O Conselho Nacional de Desenvolvimento Científico e Tecnológico (CNPq) e o Ministério da Educação (MEC) publicaram documentos referenciais para integridade cientifica, especialmente no que diz respeito ao trabalho com Inteligência Artificial. As publicações são válidas para todos os usuários das bases dos órgãos, como servidores, proponentes, beneficiários e demais agentes. A política foi elaborada com base em ações de educação, prevenção, apuração e sanção.
O CNPq publicou uma portaria que institui a Política de Integridade na Atividade Cientifica , que tem como finalidade garantir a integridade em todas as atividades científicas apoiadas pelo Conselho. Os objetivos da Política de Integridade na Atividade Científica são promover a ética e a integridade na atividade científica. Em relação às diretrizes de integridade na pesquisa, o texto traz abordagem específica sobre o uso de inteligência artificial gerativa (IAG), cujo uso não é proibido, “mas é preciso que seja declarado, qualquer que seja o tipo de IAG e a fase do desenvolvimento da pesquisa, especificando a ferramenta utilizada e a finalidade”, disse o comunicado. O documento pode ser conferido aqui .

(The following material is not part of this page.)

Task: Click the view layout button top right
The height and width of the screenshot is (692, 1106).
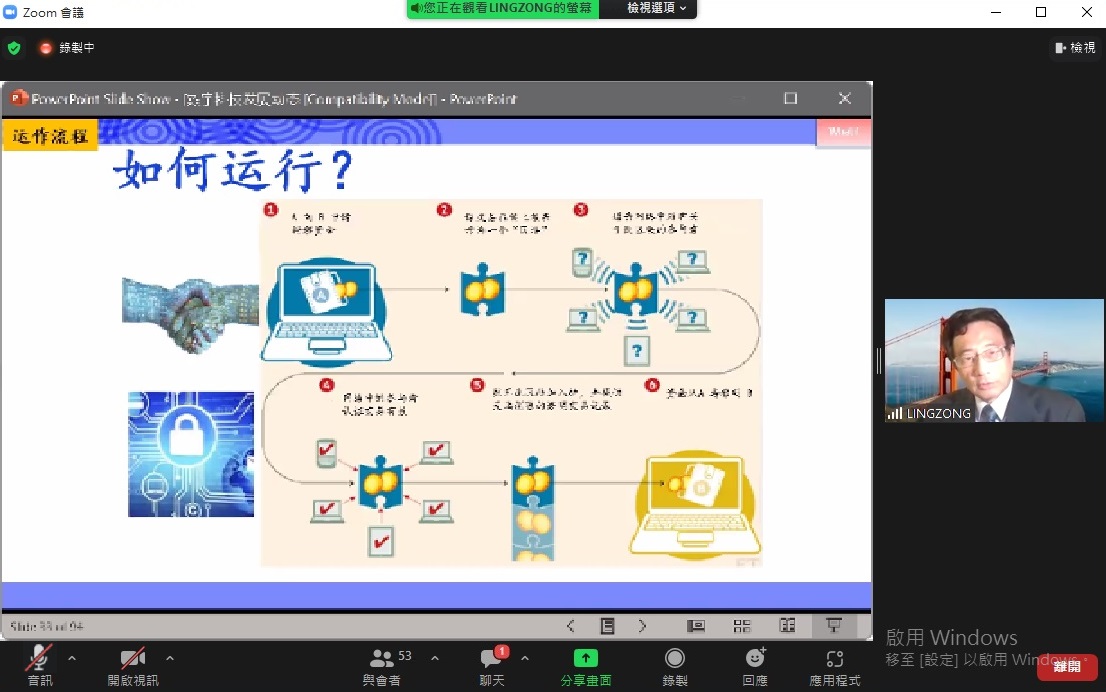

O MEC, por sua vez, desenvolveu um Referencial para o Uso e Desenvolvimento Responsáveis de Inteligência Artificial na Educação, como forma de orientação às instituições, educadores, gestores e formuladores de políticas públicas. O material reúne diretrizes, princípios e recomendações para promover a integração responsável, ética e socialmente comprometida da inteligência artificial nos processos educacionais. O referencial pode ser lido no site ( aqui ).
Para o pró-reitor de pesquisa e pós-graduação, professor Renê Hellman, o referencial desenvolvido pelo MEC é uma importante orientação governamental para o uso da inteligência artificial em todos os processos educativos. “As bases ali lançadas nos permitirão ampliar e aprofundar os debates sobre o assunto no âmbito da Universidade, nos permitindo, inclusive, debater a construção de um sistema de governança interno, necessário para a boa execução das atividades envolvendo IA”. Segundo ele, a Política de Integridade na Atividade Científica do CNPq “vai colaborar para que possamos aperfeiçoar nossos mecanismos de promoção da ética e da integridade no desenvolvimento da Ciência e dar cada vez visibilidade para as boas práticas nesse campo. Em boa hora chegaram essas duas necessárias orientações”, finaliza.